*Set exercise 1*:
Decide whether each statement below agrees with the passage on the Liber Abbaci. Answer yes or no and quote the deciding words of the passage.
(a) The paper evaluates trained models for PoS tagging and lemmatization for Latin in out-of-domain fashion.
(b) The annotated corpora of Latin texts currently available all follow the same guidelines.
(c) The overview of resources in the Related Work section is meant to be exhaustive.

*Quoted passage*:

4This paper describes the process of annotation of the Liber Abbaci and two applications of its results, namely (a) the evaluation of a number of trained models for PoS tagging and lemmatization for Latin in out-of-domain fashion and (b) the interlinking of the annotated chapter with other linguistic resources for Latin through the Lila Knowledge Base (KB)2.
2. Related Work
5The research area dealing with the creation of linguistic resources and Natural Language Processing (nlp) tools for ancient languages has seen a remarkable growth during the last decade (Sprugnoli and Passarotti 2020). This has primarily concerned Latin and Ancient Greek as essential media to access and understand the so-called Classical heritage. In particular, several annotated corpora of Latin texts are currently available in digital format: they follow different guidelines and tagsets and feature different layers of linguistic annotation. This section wants to provide a (far from exhaustive) overview of such resources to show how the dataset presented in this paper stands with respect to the state of the art.

*Supplied data*:

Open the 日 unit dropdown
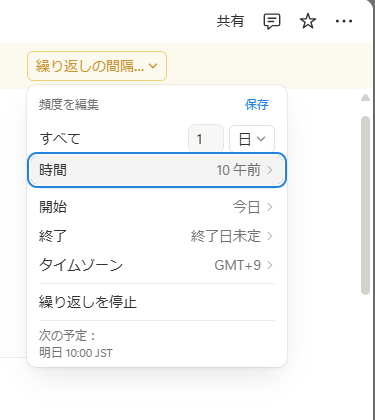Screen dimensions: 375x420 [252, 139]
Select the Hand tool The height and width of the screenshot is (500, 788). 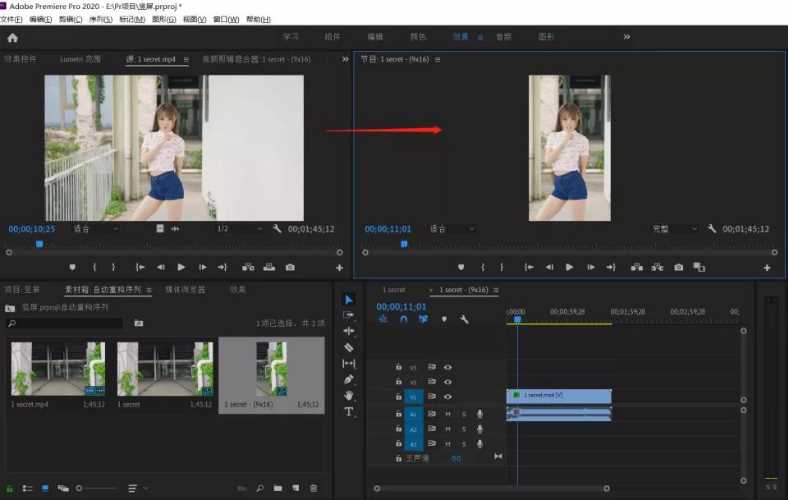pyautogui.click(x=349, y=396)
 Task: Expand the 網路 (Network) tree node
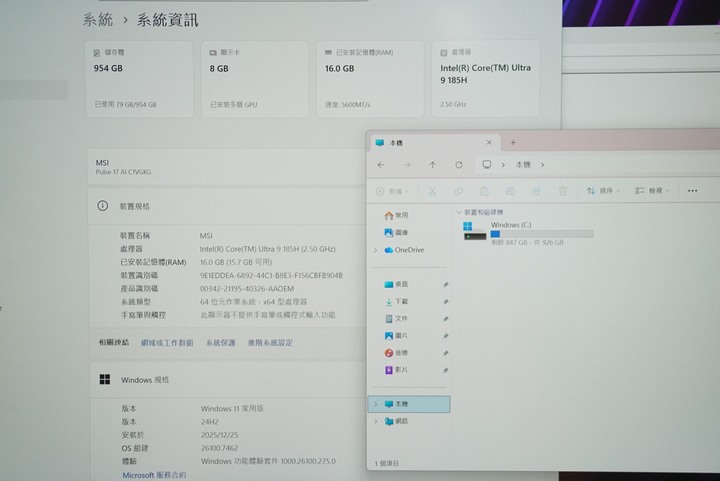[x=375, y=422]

*Set exercise 2*: Report every line of the listing that contains the string "Expand", copying each such line in full.

*Expected answer 1*:
(a) Yes: "the evaluation of a number of trained models for PoS tagging and lemmatization for Latin in out-of-domain fashion"
(b) No: "they follow different guidelines and tagsets"
(c) No: "a (far from exhaustive) overview of such resources"

*Expected answer 2*:
 Task: Expand the 網路 (Network) tree node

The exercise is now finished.